Monday, Aug. 17, 1942
In the Kremlin
Scene: A somber, high-walled room in the Kremlin.
Time: AUGUST, 1942.
Joseph Stalin stands behind a paper-littered work table. He is smoking a pipe and wears the rough clothes of a peasant soldier. Enter Prime Minister Winston Churchill, followed by Special U.S. Envoy William Christian Bullitt. Churchill is wearing a seagoing cap and a short pea jacket; he is puffing on a long cigar. Bullitt is wearing grey striped trousers and cutaway coat with a dark red carnation in the buttonhole.
Characters. Thus, if all three men were present and in character, would Stalin the dictator, Churchill the imperialist and Bullitt the diplomat have appeared last week. But whether Churchill or Bullitt, or even Stalin, was actually in Moscow none but Nazi radio announcers professed to know. Even so, it was a good bet that they were, and that somewhere inside the Kremlin there was being played out an amazing scene in the drama of World War II.
A short and sudden secret session of the British House of Commons, the problems of a second front, the urgency of Russia's military position, all were clues to a conference of high strategic importance.

> Problem A:
List every person named in the passage on the Kremlin meeting.
> Problem B:
Duplicate the passage on the Kremlin meeting word for word, starting with "Joseph Stalin stands" and going on through "World War II.".
> Problem C:
Write the next part of the passage on the Kremlin meeting, picking up after its final sentence.

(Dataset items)
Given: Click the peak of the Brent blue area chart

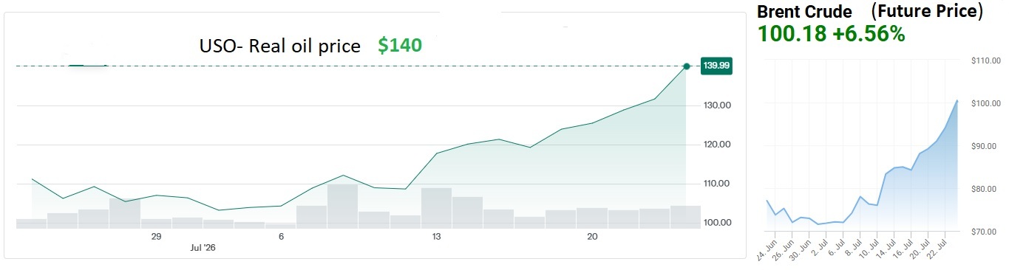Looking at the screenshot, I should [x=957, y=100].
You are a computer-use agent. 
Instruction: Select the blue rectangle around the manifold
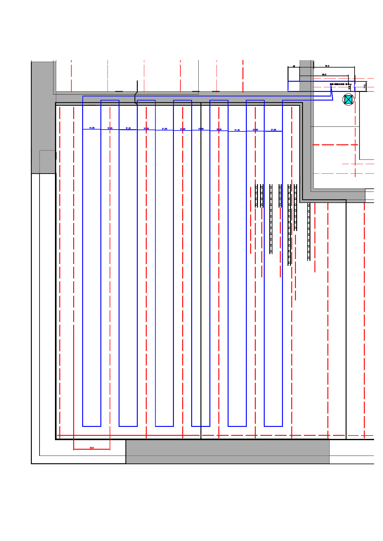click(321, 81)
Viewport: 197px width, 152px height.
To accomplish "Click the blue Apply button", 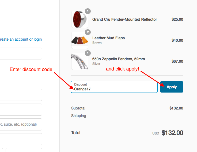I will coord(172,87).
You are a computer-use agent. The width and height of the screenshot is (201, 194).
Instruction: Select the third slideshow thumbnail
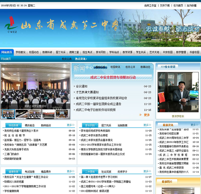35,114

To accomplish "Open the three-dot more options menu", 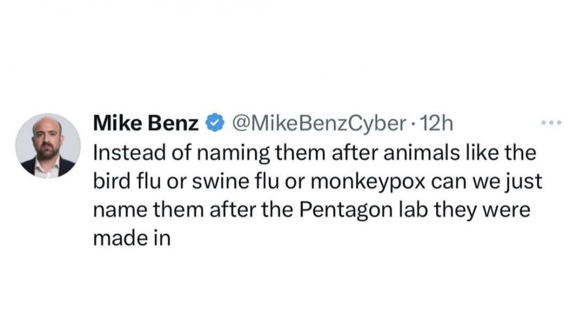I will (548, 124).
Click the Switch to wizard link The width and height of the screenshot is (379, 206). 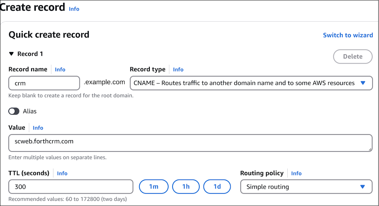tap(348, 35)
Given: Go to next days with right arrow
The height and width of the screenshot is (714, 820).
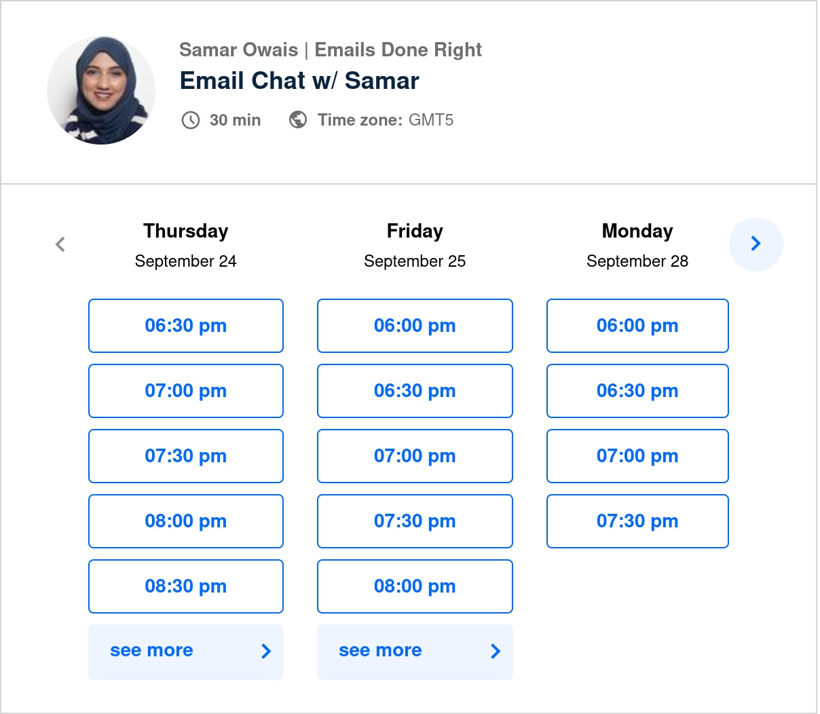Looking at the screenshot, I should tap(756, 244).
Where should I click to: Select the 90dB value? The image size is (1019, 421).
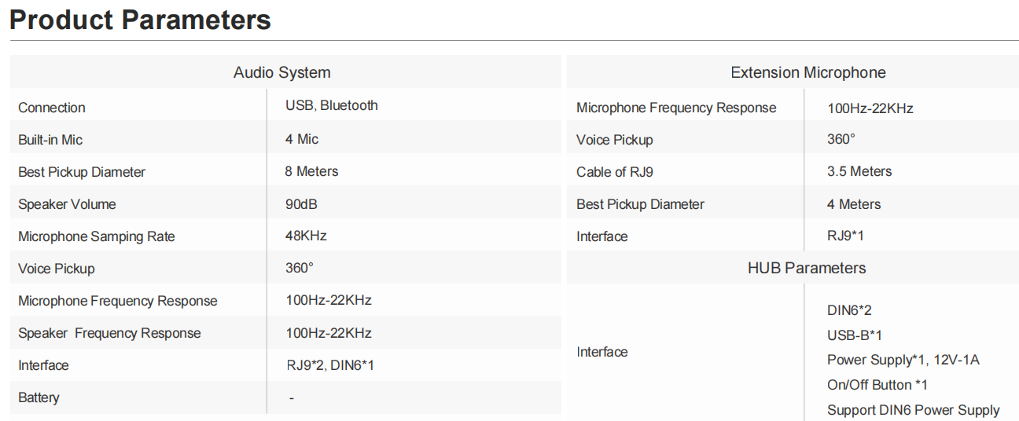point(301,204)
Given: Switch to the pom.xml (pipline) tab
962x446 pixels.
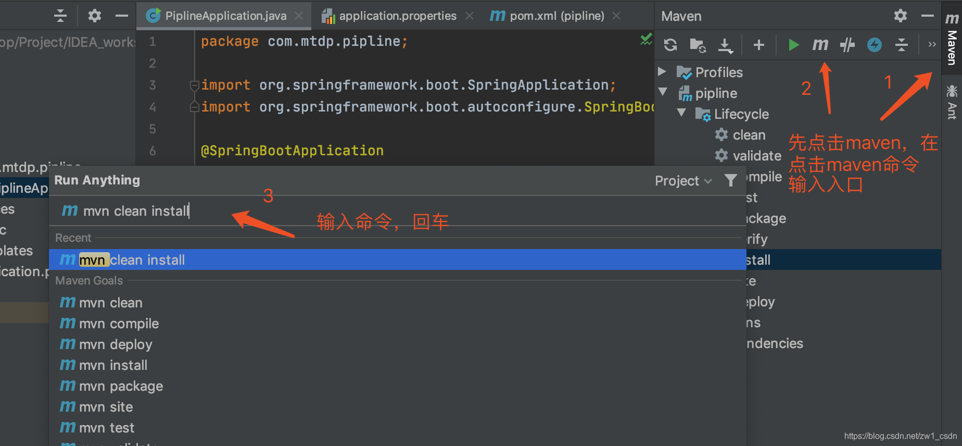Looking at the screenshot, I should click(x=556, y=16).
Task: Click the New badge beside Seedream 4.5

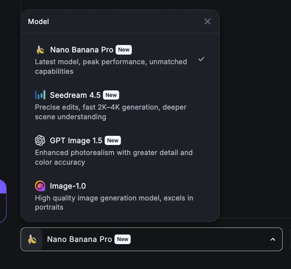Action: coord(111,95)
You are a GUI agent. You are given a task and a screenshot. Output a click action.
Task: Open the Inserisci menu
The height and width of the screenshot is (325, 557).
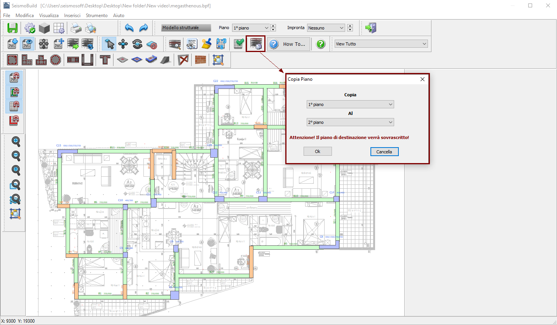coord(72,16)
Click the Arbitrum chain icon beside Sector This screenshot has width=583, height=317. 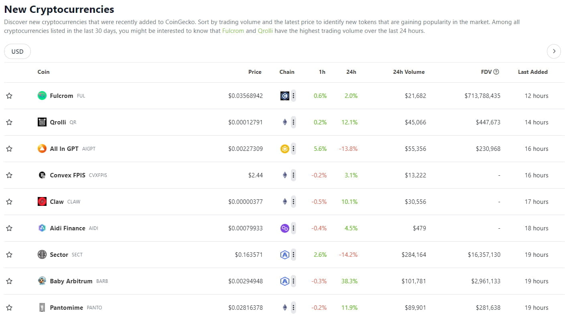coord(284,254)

...

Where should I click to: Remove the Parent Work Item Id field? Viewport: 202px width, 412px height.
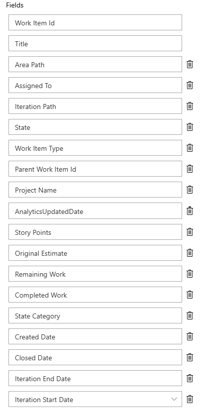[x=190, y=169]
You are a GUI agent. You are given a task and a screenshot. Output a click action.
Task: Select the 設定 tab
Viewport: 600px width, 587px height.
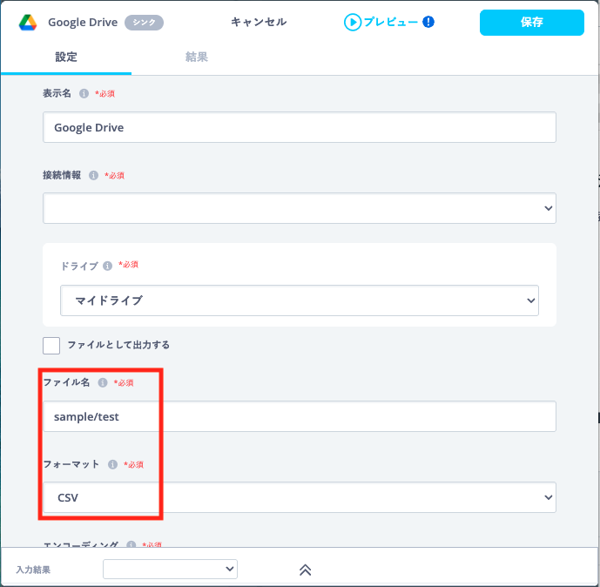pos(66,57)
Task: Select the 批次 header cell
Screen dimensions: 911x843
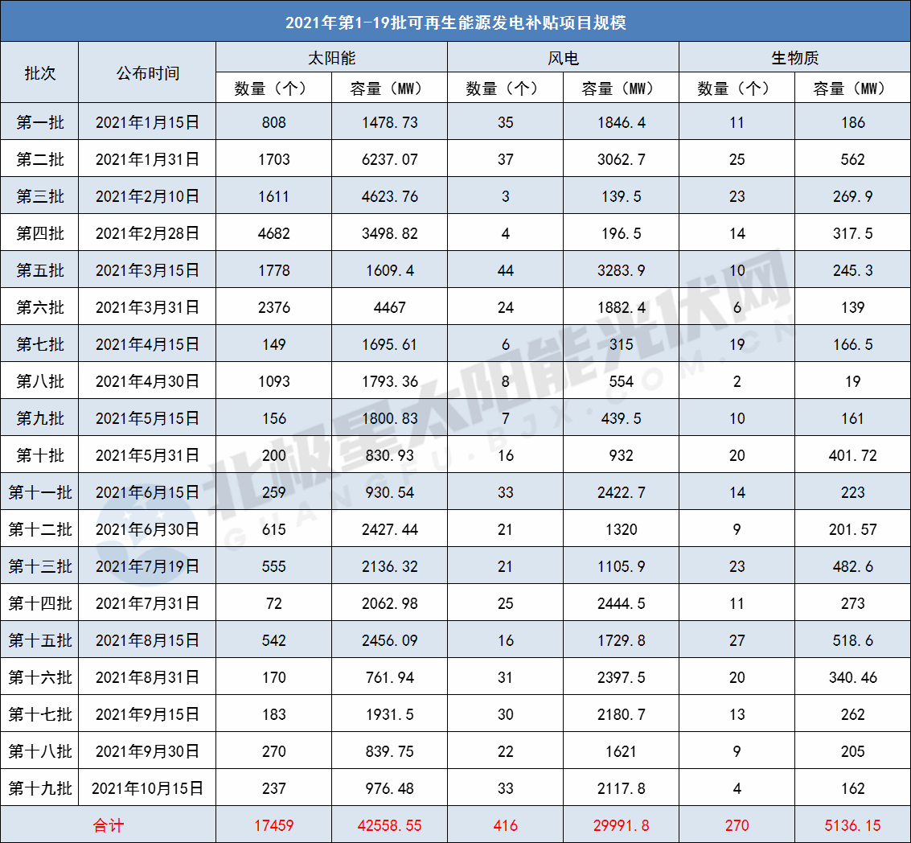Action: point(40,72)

--

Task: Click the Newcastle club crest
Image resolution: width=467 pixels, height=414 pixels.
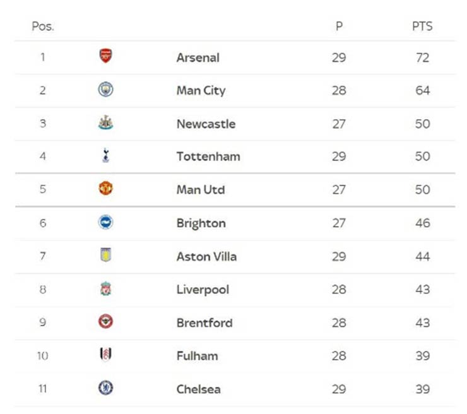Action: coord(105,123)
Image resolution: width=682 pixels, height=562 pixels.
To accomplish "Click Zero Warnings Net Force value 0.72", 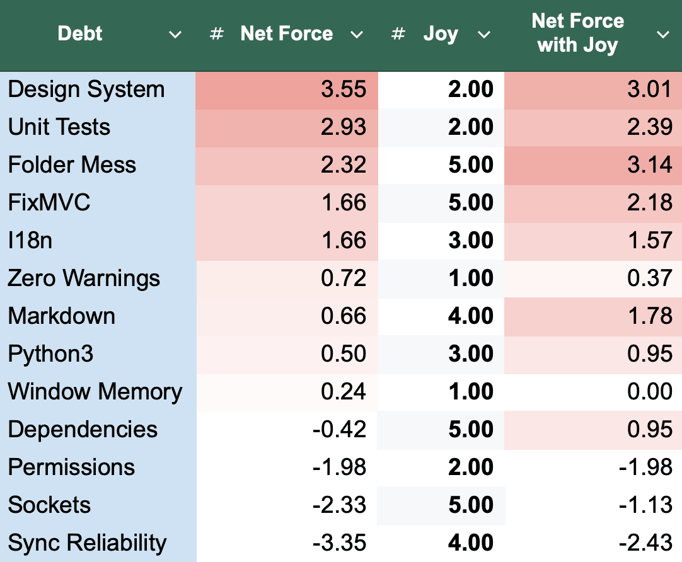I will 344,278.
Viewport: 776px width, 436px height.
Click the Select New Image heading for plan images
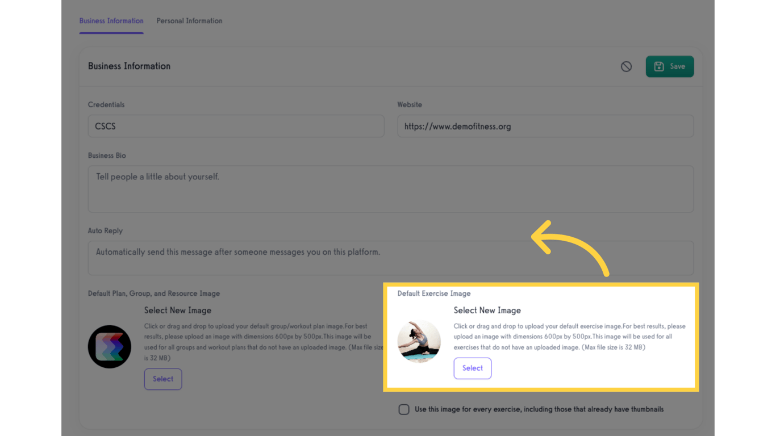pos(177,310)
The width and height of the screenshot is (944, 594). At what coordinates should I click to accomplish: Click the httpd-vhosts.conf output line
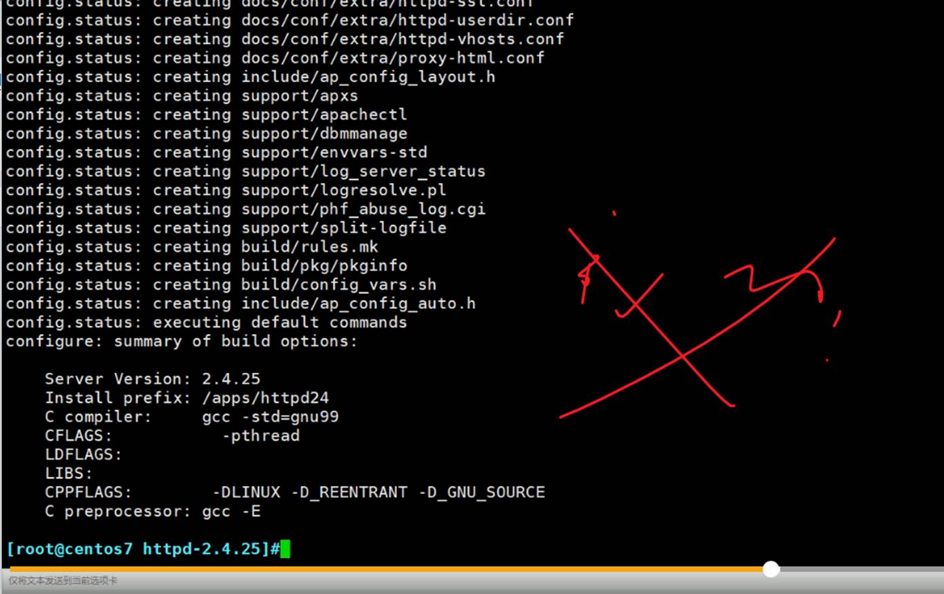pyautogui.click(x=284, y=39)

> Output A:
Joseph Stalin, Winston Churchill, William Christian Bullitt

> Output B:
Joseph Stalin stands behind a paper-littered work table. He is smoking a pipe and wears the rough clothes of a peasant soldier. Enter Prime Minister Winston Churchill, followed by Special U.S. Envoy William Christian Bullitt. Churchill is wearing a seagoing cap and a short pea jacket; he is puffing on a long cigar. Bullitt is wearing grey striped trousers and cutaway coat with a dark red carnation in the buttonhole.
Characters. Thus, if all three men were present and in character, would Stalin the dictator, Churchill the imperialist and Bullitt the diplomat have appeared last week. But whether Churchill or Bullitt, or even Stalin, was actually in Moscow none but Nazi radio announcers professed to know. Even so, it was a good bet that they were, and that somewhere inside the Kremlin there was being played out an amazing scene in the drama of World War II.

> Output C:
Known to be representing the U.S. in "urgent conferences on means to save Russia now" were Admiral William Harrison Standley, U.S. Ambassador to Russia, who flew from the Soviet Union's alternate capital, Kuibyshev, and Major General Follett Bradley of the U.S. Army Air Forces, who flew from Washington with a personal message to Stalin from President Roosevelt. Sir Archibald Clark Kerr, British Ambassador to Russia, also flew in from Kuibyshev. Others were Roger Garreau, head of the Fighting French mission to Moscow, and Major General William Steffens, Norwegian military attache.
Plot. What these men discussed the Nazis would have given tanks to know. Fearing that closer liaison would result in increased United Nations military action against the Reich, the Nazis inspired a burst of reported reports via Stockholm that the Russians might soon sue for peace. As if in answer, the Russians revealed that last winter they had rounded up and executed scores of Nazi parachute spies, had crushed out cells of fifth columnists--"disaffected youths, former Tsarist officials and civil servants"--in Leningrad.
This did not sound as if the Russians were ready to give in, no matter how desperately the war was going against them in the valley of the Don (see p. 22). Neither did the Russian people show signs of wanting a break with their allies. The Russians wanted a second front and said so. Their newspapers printed accounts of second-front rallies in the U.S. and Britain. But there was no carping criticism of their allies' war efforts. In the Caspian, the Volga valley and in Moscow the man-in-the-street hailed U.S. and British citizens with three fingers held up together, a symbol of the Soviet-U.S.-British triple alliance.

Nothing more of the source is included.